## Excerpt
====
SocialismToday           Socialist Party magazine
 

Issue 218 May 2018

EU backs Catalan clampdown

The arrest of Carles Puigdemont in Germany on 25 March was part of a new authoritarian escalation by the Spanish government and state apparatus. It followed the imprisonment for ‘rebellion’ (punishable by up to 30 years in prison) of Jordi Turull, the third candidate to attempt election as Catalonia’s President since pro-independence parties won the December snap elections. Both previous candidates (Puigdemont and Oriol Junqueras) are also in prison or exile, charged with the same crime.

Even more recently, activists from the Committees for the Defence of the Republic (CDRs) have been arrested and accused not only of rebellion but of terrorism. The basis for this is their alleged preparation of plans for road blockades and strikes!

Terrorism, rebellion (an armed uprising) and sedition have become the go-to accusations in a series of stitch-ups, not only in Catalonia but throughout the Spanish state. The Spanish capitalist state, historically rooted in the Franco dictatorship, is showing its true colours to millions of workers and youth. In true form, three high-ranking Partido Popular (PP) government ministers were filmed singing the fascistic anthem of Franco’s foreign legion – ‘I am the lover of death’ – during a reactionary Easter military/religious ceremony.
====
## Listed records

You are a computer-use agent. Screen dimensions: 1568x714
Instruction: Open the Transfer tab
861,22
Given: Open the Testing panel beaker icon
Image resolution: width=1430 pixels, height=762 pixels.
====
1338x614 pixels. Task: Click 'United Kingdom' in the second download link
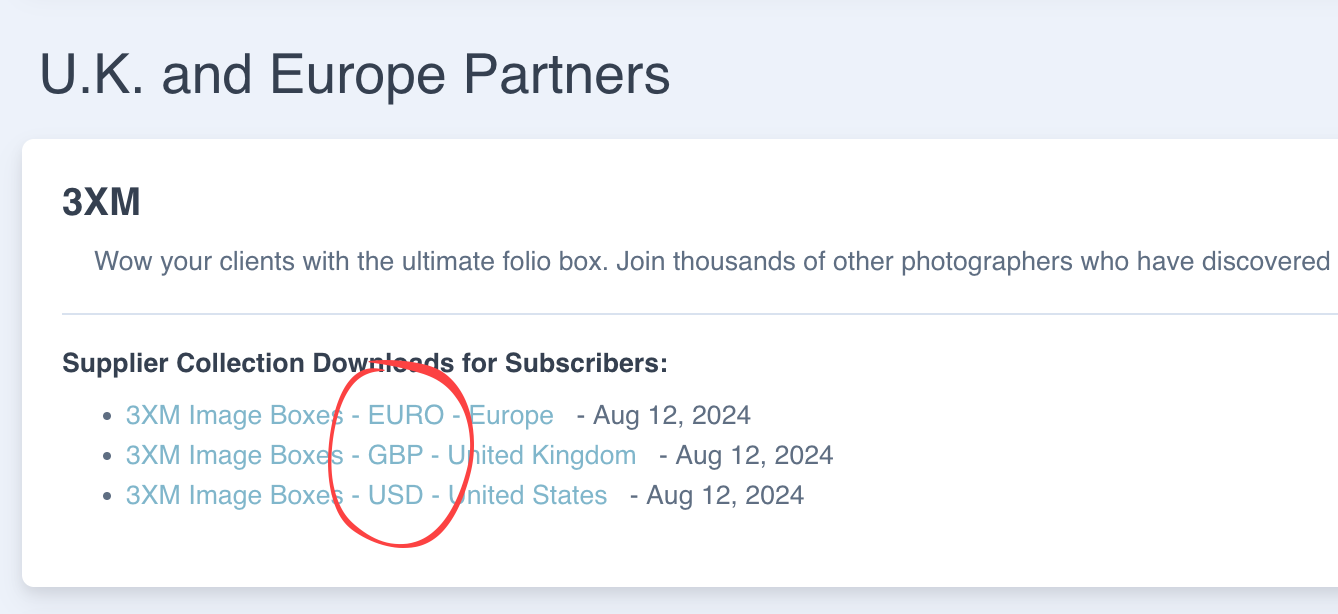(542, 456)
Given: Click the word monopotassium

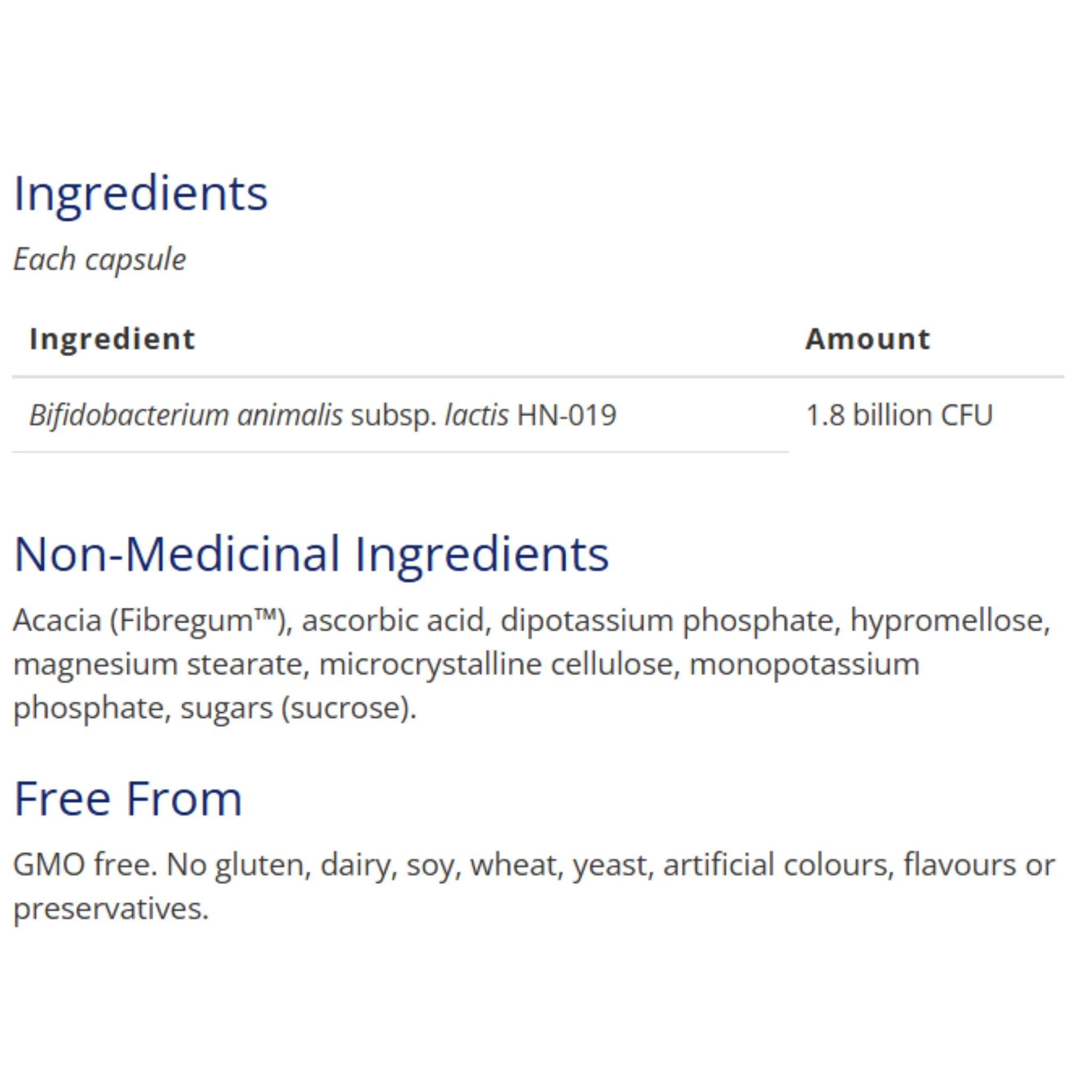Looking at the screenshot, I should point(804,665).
====
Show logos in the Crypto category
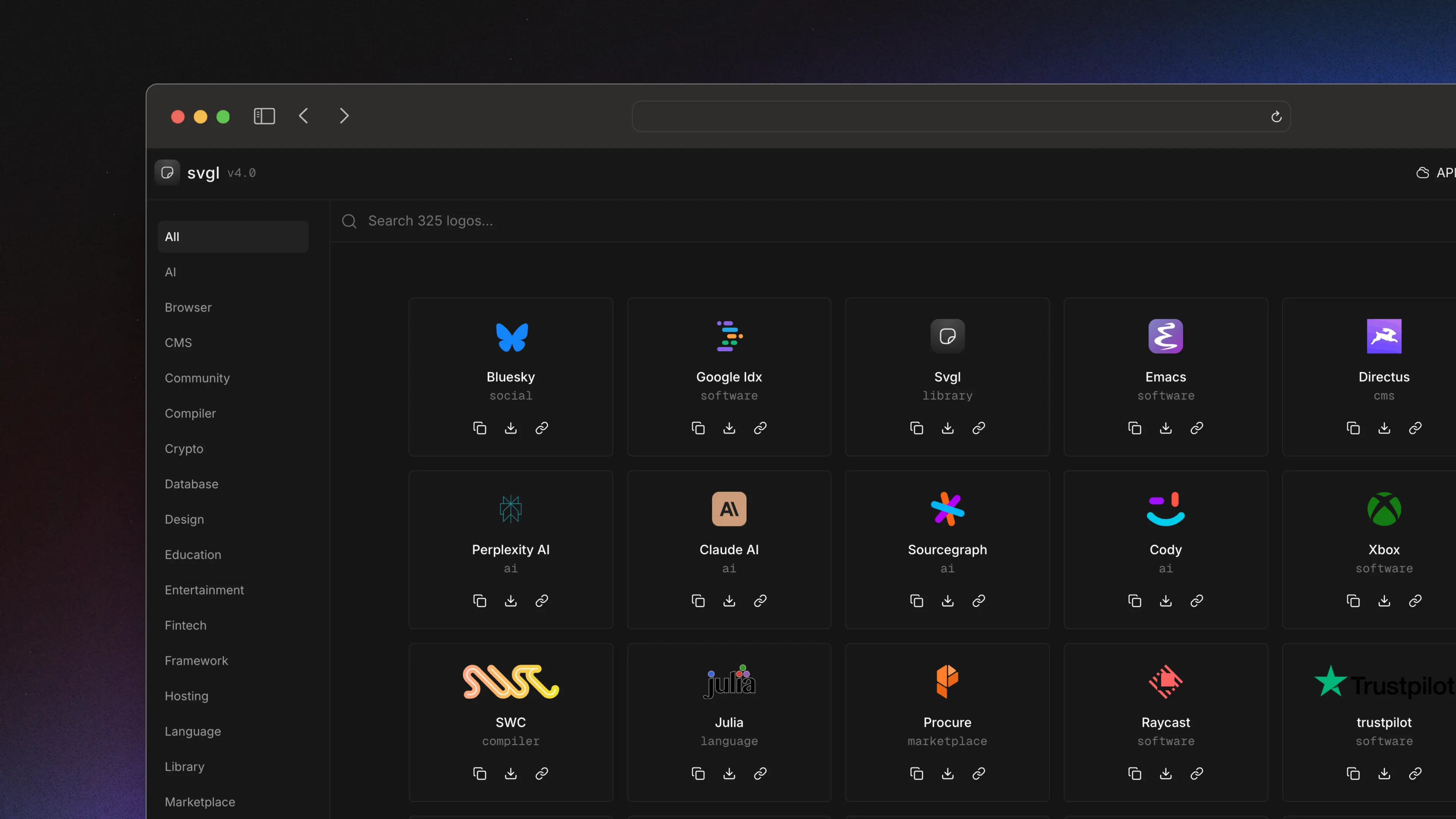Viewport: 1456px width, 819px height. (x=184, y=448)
====
## What you have to do
Translate this sentence from the article on the Catalan clampdown into French: "The Spanish capitalist state, historically rooted in the Franco dictatorship, is showing its true colours to millions of workers and youth." The listing has no connection to the article on the Catalan clampdown.

## Worked solution
L'État capitaliste espagnol, historiquement enraciné dans la dictature franquiste, montre son vrai visage à des millions de travailleurs et de jeunes.